寄稿「母校に思いを寄せて」 椎名 研人(平30院機)(支部会報第43号より)

椎名 研人(平30院機)

 今年度、新会員となりました椎名研人と申します。支部総会の場では諸先輩方の前で緊張していた私ですが、温かく迎え入れていただき、誠にありがとうございます。まずはこの場をお借りして御礼申し上げます。
 私は平成30年3月に茨城大学理工学研究科機械工学専攻を修了し、同年4月に工機ホールディングス(株)へ入社いたしました。工機ホールディングス(株)は主に電動工具とライフサイエンス事業の2分野で海外にも展開しているグローバル企業であり、「極上のユーザー体験」を創造すべく、私も日夜設計業務に微力ながらも尽力いたしております。
 さて、私が大学を修了してから、もうすぐ1年が経とうとしております。せっかくこのような機会をいただきましたので、私の人生の中で茨城大学がどのような存在だったのか、回想を書き記したいと思います。
 私は、1993年4月石川県金沢市に生を受けました。この頃の父は技術職として各地を転々と飛び回り、私も福岡や愛知といった場所に移り住んでいきました。少年期の多感な時期でありましたが、不思議と父に対する反発はなく、むしろ私にとって技術者の経験豊かな父は先生のようであり、師として尊敬しておりました。そんな父の影響もあってか、高校では数学や物理にばかり惹かれ勉強する、典型的な理系オタクに仕上がりました。この頃になると、高校生にありがちの自分の進路を如何に進めていくのか、というイベントが私にも待っておりました。そのような中で私に人生を左右する報道が2011年3月に飛び込んできました。東日本大震災です。このとき、私は遠く沖縄の地で修学旅行の真最中で、ホテルに帰りテレビをつけると、そこには津波に飲み込まれる街々の様子や大量の瓦礫跡が突如映り、「これは本当に日本での出来事なのか…」と愕然としたことを、執筆中の今でも鮮明に脳裏に焼き付いております。そして、福島第一原発事故の報道が始まると、世間で一気に原子力エネルギーについて注目が集まりました。私も注目した一人です。
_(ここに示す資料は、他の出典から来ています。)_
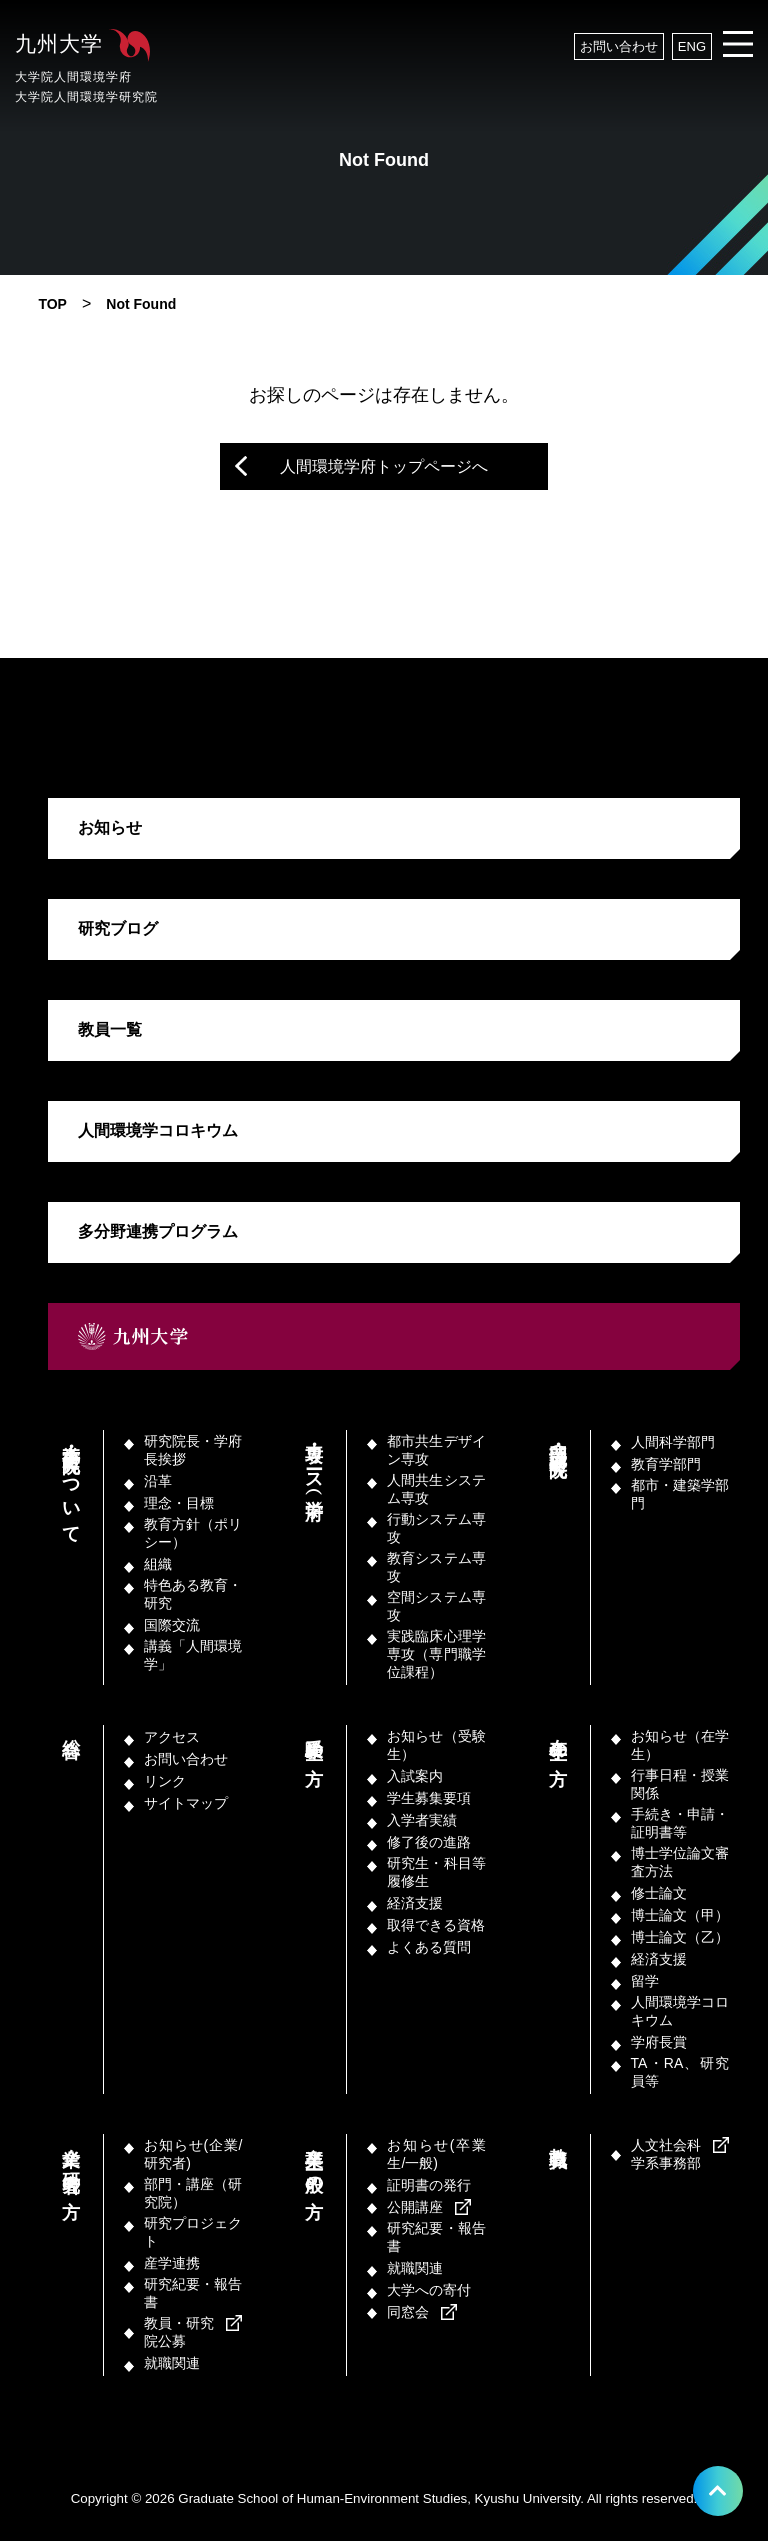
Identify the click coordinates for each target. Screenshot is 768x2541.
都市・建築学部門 (680, 1494)
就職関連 (172, 2363)
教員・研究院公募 (179, 2332)
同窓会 (408, 2312)
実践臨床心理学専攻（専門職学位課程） (436, 1654)
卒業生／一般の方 (314, 2161)
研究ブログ (118, 928)
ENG (692, 46)
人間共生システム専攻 (436, 1489)
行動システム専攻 (436, 1528)
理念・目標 (179, 1503)
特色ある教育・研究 (193, 1594)
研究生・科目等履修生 (436, 1872)
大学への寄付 (429, 2290)
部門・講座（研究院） (558, 1440)
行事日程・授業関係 (680, 1784)
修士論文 (659, 1893)
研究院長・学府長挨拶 (193, 1450)
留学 (645, 1981)
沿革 (158, 1481)
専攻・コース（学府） (314, 1461)
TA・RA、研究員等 (680, 2072)
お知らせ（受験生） (436, 1745)
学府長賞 (659, 2042)
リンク (165, 1781)
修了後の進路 (429, 1842)
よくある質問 (429, 1947)
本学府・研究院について (71, 1483)
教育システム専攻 (436, 1567)
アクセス (172, 1737)
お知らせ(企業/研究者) (193, 2154)
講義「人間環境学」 (193, 1655)
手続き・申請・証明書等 (680, 1823)
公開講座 (415, 2207)
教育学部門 (666, 1464)
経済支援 (415, 1903)
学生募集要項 (429, 1798)
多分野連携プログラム (158, 1231)
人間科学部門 (673, 1442)
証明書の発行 (429, 2185)
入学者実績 (422, 1820)
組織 (158, 1564)
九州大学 (90, 69)
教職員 (558, 2137)
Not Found (141, 304)
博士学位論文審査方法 (680, 1862)
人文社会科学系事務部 (666, 2154)
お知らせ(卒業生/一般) (436, 2154)
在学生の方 (558, 1740)
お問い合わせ (619, 46)
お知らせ (110, 827)
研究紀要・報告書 (193, 2293)
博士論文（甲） (680, 1915)
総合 (71, 1727)
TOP (52, 304)
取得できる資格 (436, 1925)
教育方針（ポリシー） (193, 1533)
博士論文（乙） (680, 1937)
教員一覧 (110, 1029)
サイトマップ (186, 1803)
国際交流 (172, 1625)
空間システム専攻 (436, 1606)
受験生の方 (314, 1740)
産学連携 (172, 2263)
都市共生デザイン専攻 (436, 1450)
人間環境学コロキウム (158, 1130)
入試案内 (415, 1776)
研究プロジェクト (193, 2232)
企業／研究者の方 (71, 2161)
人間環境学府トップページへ (384, 466)
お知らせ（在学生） (680, 1745)
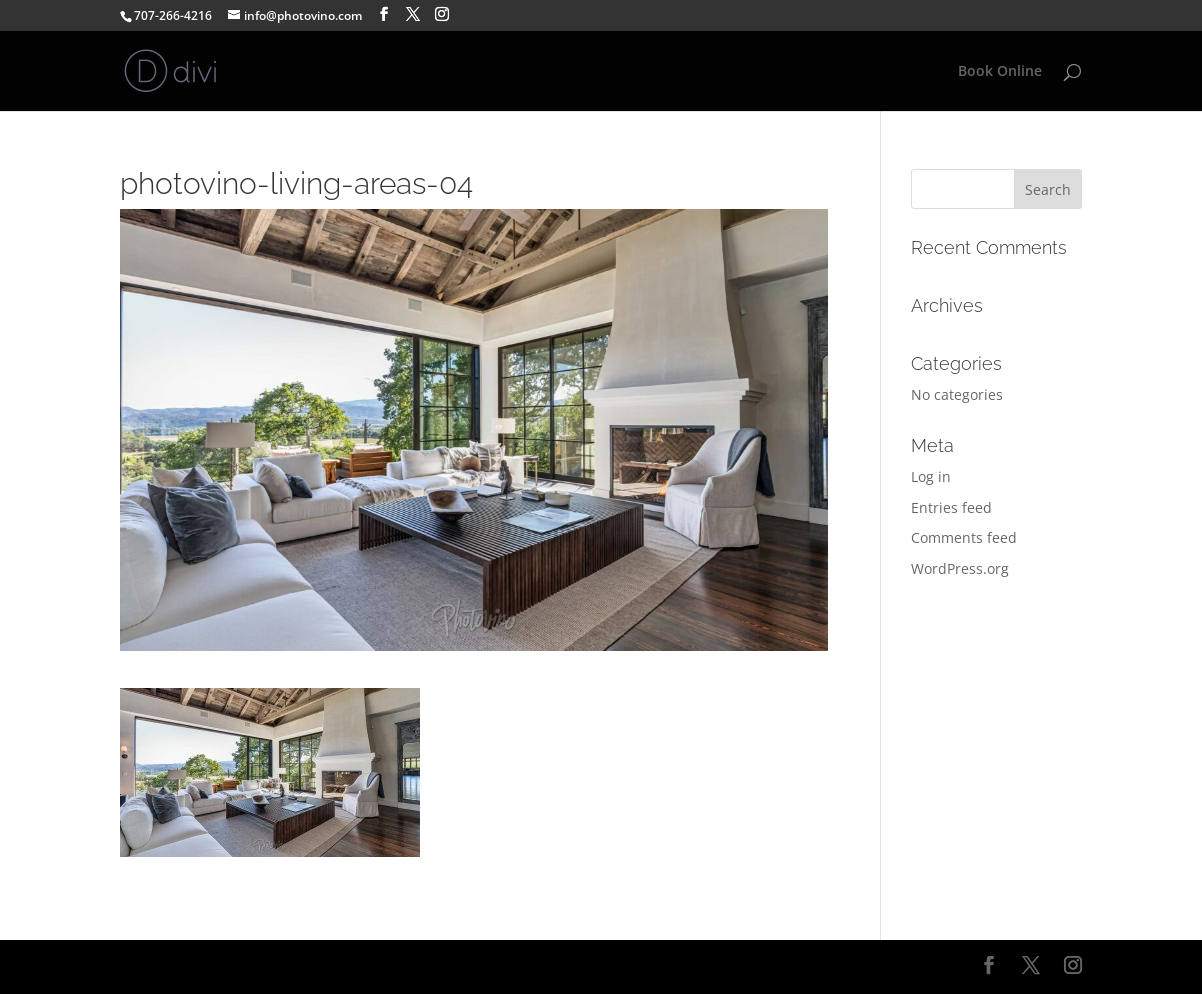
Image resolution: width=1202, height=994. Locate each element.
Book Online (1000, 72)
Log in (931, 476)
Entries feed (951, 507)
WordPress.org (960, 568)
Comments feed (964, 537)
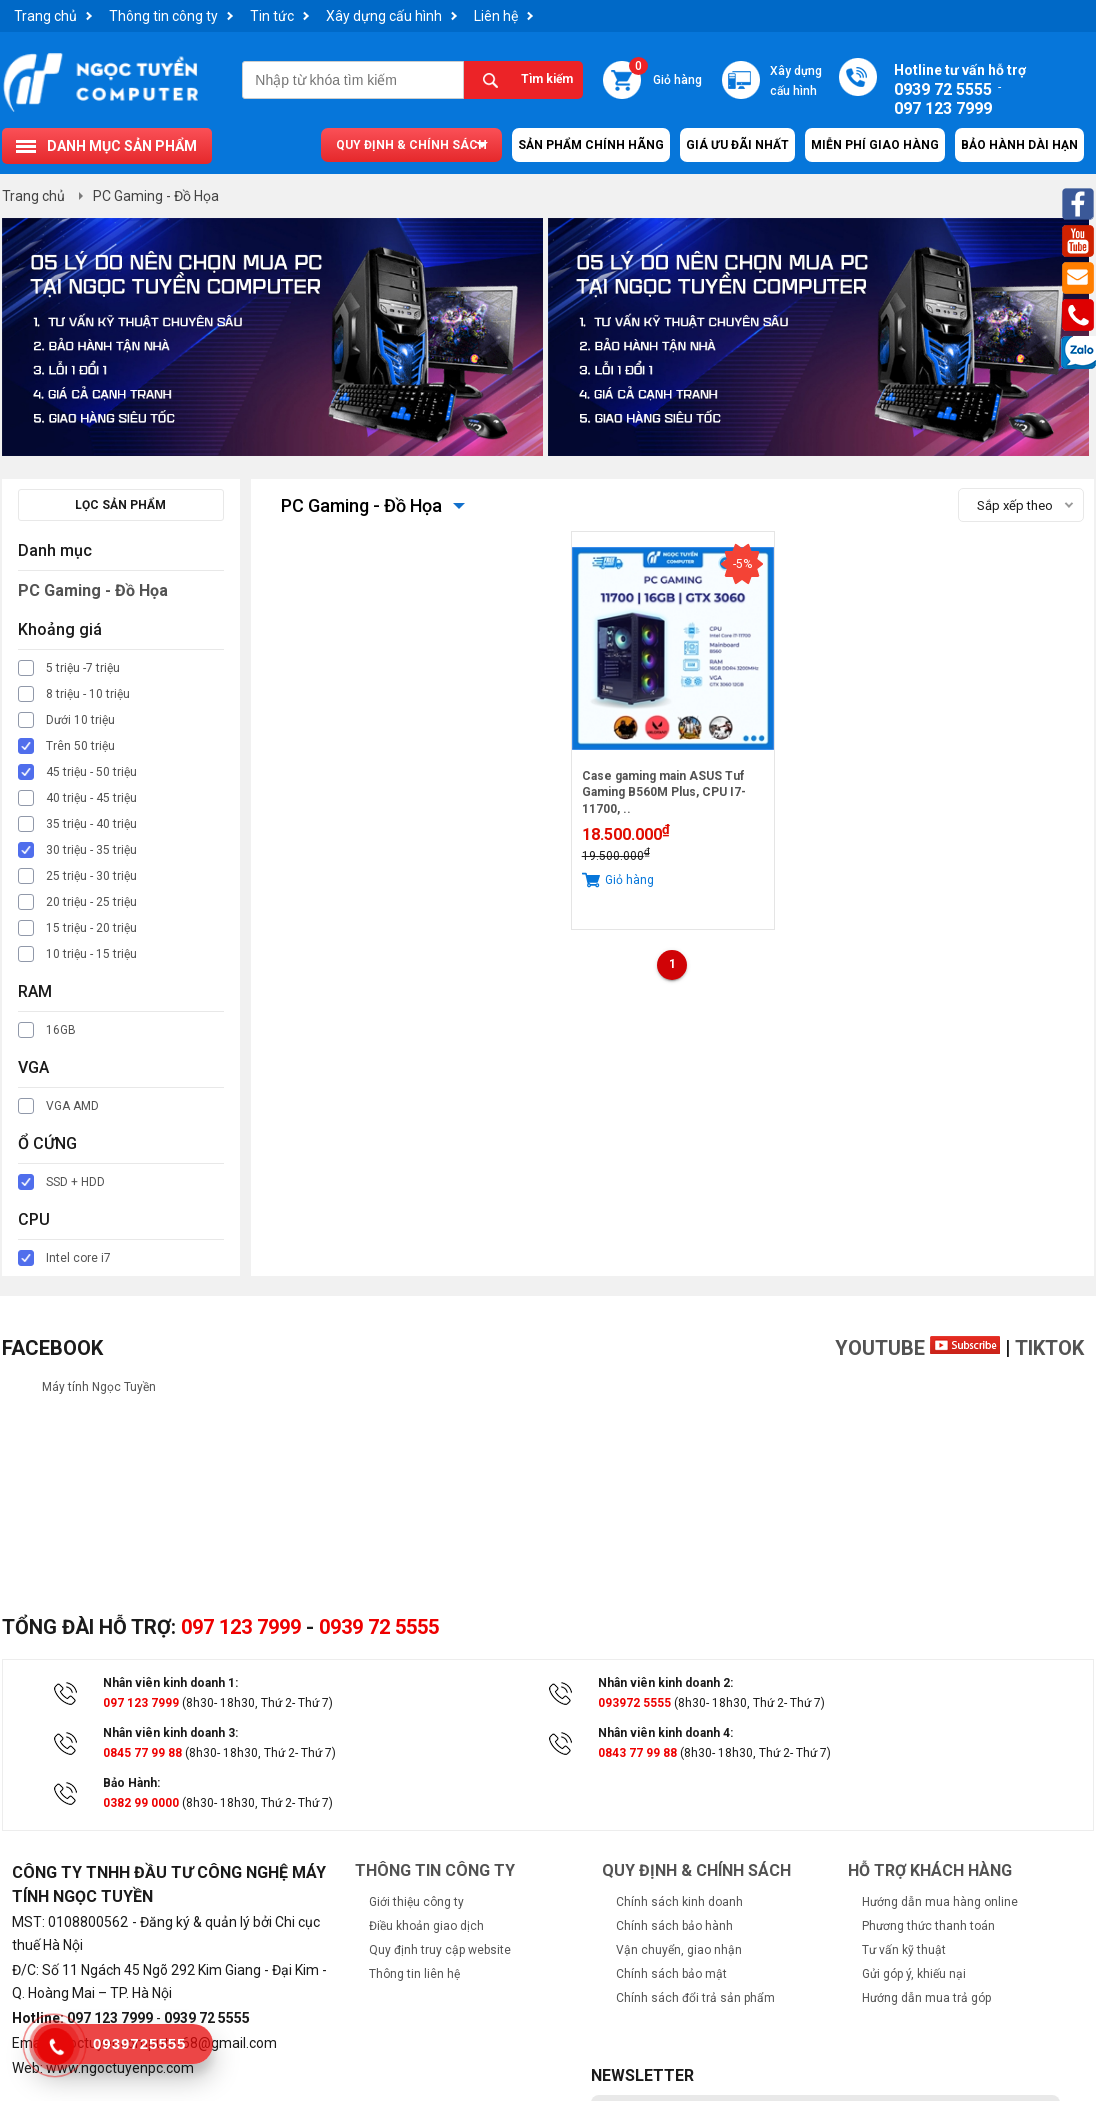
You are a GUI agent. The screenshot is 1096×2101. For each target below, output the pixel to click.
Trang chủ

 このような経験もあり、私の中で原子力について学びたいという気運が加速度的に高まり、カリキュラムが整っている大学を探すと、東海村に近い茨城大学の名が挙がりました。茨城県出身の両親の薦めもあり、機械工学科への入学の決心を固めました。
かくして茨城大学の門を叩くに至ったわけであります。
 大学に入ると勉学だけでなく、長年やりたかったアメリカンフットボール部に入部し精力的に活動したり、大学で知り合った仲間たちと見知らぬ地を旅したり、この頃の私は、とにかく情熱とパワーに満ち溢れており、今思い出すと気恥ずかしくなるような体験も人生で初めて学ばせていただきました。
 そのような中でも入学当初の気持ちは変わらず、講義では原子力関連の授業に積極的に参加したことを覚えております。大学4年の頃には、再生可能エネルギーの分野や数値解析の分野にも関心が広がり、  恩師である田中伸厚先生のご指導のもとCFD (Computational Fluid Dynamics:数値流体解析)研究室に所属し海洋エネルギー活用技術として波力発電装置の研究に日々勤しんでおりました。研究する喜びや成果がどのように形となって表れてくるのか、毎日が非常に楽しく、そのまま大学院での2年間も瞬く間に過ぎるほどでした。今思えば、「ものづくり」をする楽しさを根底から教えてくださったのが田中先生であり茨城大学であったのだと気づき、感謝の念に堪えません。
 執筆中にふと、研究室の後輩が今どのようなことを研究しているのか気になりだし、久しぶりに母校を訪ねてみました。すると驚いたことに、日立キャンパスの門構えが道路拡張工事で様変わりし始めていました。研究も私がいた時よりも格段に進んでおり、僅か1年の間ですが、世の中が光の速さで移ろいゆくのに比例して母校も変わっていくのだと感じた次第です。
 特に研究室で行われているVR(Virtual Reality)を利用した津波体験システムはよりリアルになっており、後輩たちの並々ならぬ努力の跡を垣間見ることができました。こちらはオープンキャンパスや「こうがく祭」などで誰でも体験いただけますので、ぜひ先輩方の忌憚のないご意見をお聞かせいただければと思います。
 私もこのような後輩達に負けじと「ものづくり」の醍醐味を謳歌して、母校とともに時代の変遷を歩んでいきたいと思います。